With a new year just around the corner, Pharmaxis is well-funded after closing the September quarter with 23 million cash and in October receiving its 2019 R&D tax incentive of $6.2 million.
In addition, Pharmaxis anticipates receipt of a US$10 million milestone payment for Bronchitol® from its US licensee Chiesi in Q3 of 2020 subject to FDA approval mid-year.
“Disappointed” with BI decision
Although disappointed with a decision by Boehringer Ingelheim (BI) not to progress studies of the AOC3 inhibitor acquired from Pharmaxis in 2015 for treatment of NASH, the company is looking forward to further developing its strategy in 2020.
Pharmaxis CEO Gary Phillips said, “We are obviously disappointed by BI’s decision not to progress the compound acquired from Pharmaxis in NASH. This was unexpected.
“We understand the significant hurdles to overcome in the early stages of drug development and that is why the company has pursued a strategy of generating multiple research pipeline opportunities underpinned by our cash position and a partnering strategy which offlays development risk where appropriate.”
The reason provided by BI for the discontinuation after a successful phase 2a study that met its safety and efficacy endpoints was the potential for drug interactions in NASH patients.
Further studies continue
A second study of the drug in diabetic retinopathy with associated milestone payments will continue with future development to be decided by BI following completion of the current phase 2a study due to report 2H 2020.
Boehringer Ingelheim’s decision has no impact on short term cash as the next milestone payment for NASH was not scheduled until the commencement of a phase 3 study in several years’ time.
Drug development pipeline
The company’s drug development pipeline includes two drug projects that can be brought to valuation points with the current cash position:
- Partnering of best in class anti fibrotic LOXL2 inhibitor program
- The company is engaged in discussions with potential partners and those discussions will continue into next year.
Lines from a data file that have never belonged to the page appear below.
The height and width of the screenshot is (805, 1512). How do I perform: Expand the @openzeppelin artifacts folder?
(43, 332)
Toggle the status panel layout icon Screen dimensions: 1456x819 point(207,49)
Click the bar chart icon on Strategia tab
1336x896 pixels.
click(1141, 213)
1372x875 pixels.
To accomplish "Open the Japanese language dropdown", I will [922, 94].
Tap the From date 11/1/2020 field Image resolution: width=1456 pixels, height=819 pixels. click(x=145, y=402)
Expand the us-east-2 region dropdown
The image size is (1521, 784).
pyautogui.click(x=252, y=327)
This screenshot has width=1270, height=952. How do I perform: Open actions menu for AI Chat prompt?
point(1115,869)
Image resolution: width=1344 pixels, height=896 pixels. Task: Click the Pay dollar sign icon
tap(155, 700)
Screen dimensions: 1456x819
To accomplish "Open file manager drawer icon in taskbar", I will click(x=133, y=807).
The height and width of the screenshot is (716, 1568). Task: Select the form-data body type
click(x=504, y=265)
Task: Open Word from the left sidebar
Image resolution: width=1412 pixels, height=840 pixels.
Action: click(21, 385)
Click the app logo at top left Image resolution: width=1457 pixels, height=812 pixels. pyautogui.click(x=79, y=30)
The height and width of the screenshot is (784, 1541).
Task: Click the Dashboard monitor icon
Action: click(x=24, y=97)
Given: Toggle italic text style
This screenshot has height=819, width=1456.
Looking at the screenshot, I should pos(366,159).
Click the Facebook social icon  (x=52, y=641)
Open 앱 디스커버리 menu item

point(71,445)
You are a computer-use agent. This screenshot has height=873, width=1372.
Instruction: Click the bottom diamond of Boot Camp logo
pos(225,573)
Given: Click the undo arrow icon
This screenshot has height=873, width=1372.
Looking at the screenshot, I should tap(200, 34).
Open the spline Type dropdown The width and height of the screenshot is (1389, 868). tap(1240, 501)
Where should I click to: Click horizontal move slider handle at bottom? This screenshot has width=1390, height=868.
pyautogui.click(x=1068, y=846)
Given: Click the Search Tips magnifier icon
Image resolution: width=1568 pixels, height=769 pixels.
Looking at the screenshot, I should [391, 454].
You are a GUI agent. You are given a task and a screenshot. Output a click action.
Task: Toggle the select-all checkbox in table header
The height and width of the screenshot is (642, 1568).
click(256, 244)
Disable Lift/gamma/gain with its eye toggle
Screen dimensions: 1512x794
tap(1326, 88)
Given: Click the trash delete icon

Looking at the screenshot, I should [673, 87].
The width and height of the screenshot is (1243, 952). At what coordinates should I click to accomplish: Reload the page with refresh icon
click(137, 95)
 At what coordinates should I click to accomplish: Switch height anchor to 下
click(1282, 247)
A variety of deal structures are being considered including global pharma and regional pharma deals, all of which fund the future LOXL2 inhibitor development program.
- Commencement of clinical proof of concept studies in myelofibrosis
- The company’s systemic pan-LOX inhibitor program has recently cleared 3-month tox studies and is anticipated to successfully conclude the final stage of a phase 1 study in healthy volunteers in Q1 2020. PXS will shortly seek approval from the FDA on orphan status for the treatment of the bone marrow cancer myelofibrosis and seek feedback via the IND process on progressing to phase 2 trials in this disease where there is a high level of unmet need and an existing market value in excess of US$1 billion per annum.
LOX inhibitor program
The company also has a topical pan-LOX inhibitor program that has potential in scar revision.
This program is completing late-stage pre-clinical testing and is anticipated to enter a phase 1 clinical trial in healthy volunteers in 2020.
Phillips added, “The topical LOX inhibitor has significant market potential in both post-surgical and cosmetic indications.
“The company will carefully consider the optimal development plan based on the financial resources required and the level of interest from pharma companies with an interest in dermatology.”